(FCF’s Roehl Niño Bautista captured scenes at UP’s 100th graduation ceremony this year for his first column. Ronin is a UP graduate himself, who finished his journalism degree with honors last year.)
The University of the Philippines’ 100th commencement exercises was one for the books: aside from a student finally beating a long-standing academic record set since World War II, the country’s president also graced the ceremony as guest of honor.
Since President Benigno “Noynoy” Aquino III was to be present, the security was too tight for a graduation ceremony, but probably normal for the members of the Presidential Security Group (PSG) that were all over the campus.
Pens had to be left at the checkpoint. Imagine the new set of fine point pens that the PSG must have added to their collection after disappearing with the box after the ceremonies.
Not all students attended the university graduation, but waiting (or wilting) under the sun is one unforgetable experience for each attendee.
I shifted mine almost a year ago.
Back then, sunflowers were in full bloom. This year, students had to make do with the ones that made it in time.
This is Anjo Bagaoisan, one of my best buddies and senior editor in our college publication. We worked for opposite television networks once upon a time.
He was at the univ grad for work.
After all, this year’s ceremony was newsworthy for various reasons.
President Aquino was awarded Doctor of Laws, honoris causa, and he delivered a speech right after receiving his honorary degree…
…when he was welcomed by student activists present in the crowd…
… including student regent Jacqueline Eroles who was with him on stage.
Then there was John Gabriel Pelias, who garnered a general weighted average of 1.016. Summa cum laude.
One in every three students graduated with honors this year. A lot of students worked hard for it, but so did those who graduated “no laude,” who deserve as much credit for surviving the premiere state university.

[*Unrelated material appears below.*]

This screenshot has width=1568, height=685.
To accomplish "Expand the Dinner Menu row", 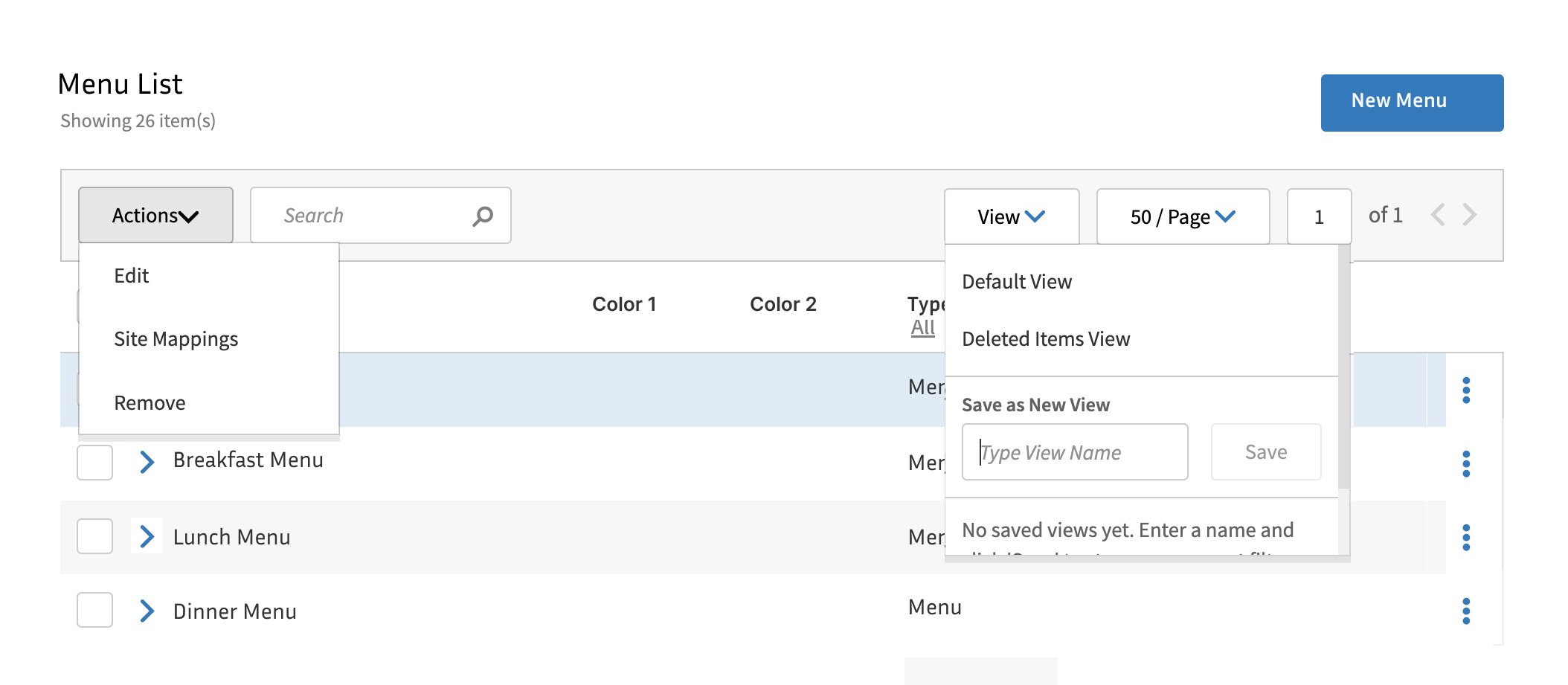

And as the graduates present were led in moving their sablay, everyone had all the right in the world to rejoice.
Pelias spoke in candid and remarkable Filipino, a rarity considering that most valedictory addresses I’ve heard were written in English, not to mention that only handful of them were even delivered well. UP’s topnotcher this year, who expressed plans of teaching in the university next year, was eloquent.
President Noynoy left after the summa cum laude’s address. His convoy was chased by student rallyists, while an activist in zombie costume danced in the commotion.
Back at the ampitheatre, cameras were clicking for obligatory after-grad photos.
Night falls. Next day, fresh graduates will wake up to the harshness of the real world. But for now, they must rest.
Meanwhile, it’s back to work for the university’s old graduates who are now in the media; back to when being fearful about after-college life is but a distant happy memory.